Byki żyją nadzieją na zakończenie spadków
Źródło zdjęć: © Gold Finance

21.05.2010 17:16

Amerykanie znów odebrali bykom nadzieję na poważniejsze odreagowanie, gdy około południa kontrakty na tamtejsze indeksy energicznie ruszyły w dół. Najpierw Europa wystraszyła Amerykę, teraz Ameryka straszy Europę. Na tym tle nasz indeks największych spółek zadziwiał siłą.

Polska GPW

Na warszawskim parkiecie piątkowa sesja zaczęła się dość dziwnie. Indeks największych spółek zyskiwał na otwarciu 0,8 proc. W swym optymizmie był jednak wyraźnie odosobniony.
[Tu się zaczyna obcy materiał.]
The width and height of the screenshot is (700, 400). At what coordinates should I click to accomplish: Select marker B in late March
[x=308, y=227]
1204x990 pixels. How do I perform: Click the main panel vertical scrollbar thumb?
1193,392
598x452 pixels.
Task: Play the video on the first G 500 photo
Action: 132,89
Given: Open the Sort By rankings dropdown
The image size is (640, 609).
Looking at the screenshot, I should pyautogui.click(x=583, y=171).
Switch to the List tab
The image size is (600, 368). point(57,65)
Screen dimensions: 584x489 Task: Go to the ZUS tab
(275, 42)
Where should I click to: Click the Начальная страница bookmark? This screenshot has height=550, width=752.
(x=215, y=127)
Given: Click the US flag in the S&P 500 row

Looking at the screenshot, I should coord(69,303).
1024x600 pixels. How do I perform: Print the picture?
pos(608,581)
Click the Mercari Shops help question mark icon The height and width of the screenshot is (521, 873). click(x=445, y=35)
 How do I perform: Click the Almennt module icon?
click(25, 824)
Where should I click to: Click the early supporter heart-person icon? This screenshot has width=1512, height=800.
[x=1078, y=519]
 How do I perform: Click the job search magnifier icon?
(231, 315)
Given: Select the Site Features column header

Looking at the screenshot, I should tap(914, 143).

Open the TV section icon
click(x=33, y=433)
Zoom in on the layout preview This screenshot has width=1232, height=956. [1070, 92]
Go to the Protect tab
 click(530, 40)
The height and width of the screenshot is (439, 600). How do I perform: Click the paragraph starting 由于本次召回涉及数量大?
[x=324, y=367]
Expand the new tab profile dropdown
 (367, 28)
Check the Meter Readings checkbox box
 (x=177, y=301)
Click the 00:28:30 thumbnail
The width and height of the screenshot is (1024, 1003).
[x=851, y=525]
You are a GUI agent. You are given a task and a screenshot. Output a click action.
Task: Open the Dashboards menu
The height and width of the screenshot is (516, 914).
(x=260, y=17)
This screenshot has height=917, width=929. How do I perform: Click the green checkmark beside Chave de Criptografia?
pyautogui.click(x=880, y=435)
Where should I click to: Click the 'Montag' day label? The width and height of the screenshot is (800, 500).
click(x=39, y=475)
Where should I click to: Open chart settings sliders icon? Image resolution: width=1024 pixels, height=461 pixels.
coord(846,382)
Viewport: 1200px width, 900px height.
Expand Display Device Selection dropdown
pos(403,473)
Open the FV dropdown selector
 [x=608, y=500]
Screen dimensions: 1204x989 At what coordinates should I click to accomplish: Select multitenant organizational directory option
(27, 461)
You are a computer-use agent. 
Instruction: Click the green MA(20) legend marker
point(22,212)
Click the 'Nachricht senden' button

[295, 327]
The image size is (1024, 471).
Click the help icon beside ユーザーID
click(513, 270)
WIG rósł bowiem o zaledwie 0,2 proc., zaś wskaźniki małych i średnich spółek zniżkowały po 0,9-1,2 proc. Takie rozbieżności w zachowywaniu się indeksów nie należą do częstych zjawisk. Jeszcze bardziej zaskakująca była skala wzrostu WIG20, po fatalnym zakończeniu czwartkowej sesji za oceanem. Największą siłę demonstrowały w pierwszych godzinach notowań akcje Telekomunikacji Polskiej, PKO oraz Pekao, zyskujące 1,9 proc., do których dołączyły szybko walory BZ WBK. Sielanka indeksu największych spółek skończyła się jednak niemal w samo południe, wraz z pogorszeniem się nastrojów w Europie, a szczególnie na parkiecie we Frankfurcie oraz przyspieszeniem spadków kontraktów na amerykańskie indeksy. W najgorszym okresie spadał on o zaledwie 1 proc. W fazie przeceny uwagę zwracał sięgający niemal 4 proc. spadek akcji PKN Orlen oraz diametralna
zmiana podejścia inwestorów do papierów Pekao, które z lidera wzrostów trafiły do grona największych spadkowiczów, tracąc 1,5 proc. Pod koniec dnia, gdy pojawiła się nadzieja, że przecena na Wall Street nie będzie kontynuowana, nasze indeksy ponownie ruszyły w górę. Ostatecznie WIG20 zyskał 1 proc., WIG wzrósł o 0,7 proc., a mWIG40 o 0,2 proc. Wskaźnik najmniejszych firm nie zmienił swej wartości w porównaniu do czwartkowego zamknięcia. Obroty wyniosły 1,95 mld zł.

Giełdy zagraniczne

Dow Jones stracił w czwartek 376 punktów czyli 3,6 proc., zbliżając się do poziomu 10 tys. punktów, Nasdaq spadł o 4,1 proc., a S&P500 o 3,9 proc., schodząc zdecydowanie poniżej poziomu 1100 punktów. Mieliśmy więc kolejny „czarny” czwartek, po tym z 6 maja. Tym razem, licząc w cenach zamknięcia, spadki były jeszcze większe niż wówczas, a S&P500 zatrzymał się zaledwie 2 punkty powyżej poziomu z największego wówczas nasilenia panicznej wyprzedaży. Do lutowego dołka indeksowi brakuje zaledwie 15 punktów. A jeszcze niedawno taki scenariusz uznawano za bardzo mało prawdopodobny. Przyczyn wczorajszego spadku upatruje się w zapowiedzianych w Grecji strajkach, w kongresowych dyskusjach o regulacjach dla systemu bankowego oraz w gorszych danych płynących z rynku pracy. Powód jest jednak inny. Korekta spadkowa zaczęła żyć swoim życiem, rynek nabrał impetu i niewiele poza nim samym jest go w stanie „zawrócić”.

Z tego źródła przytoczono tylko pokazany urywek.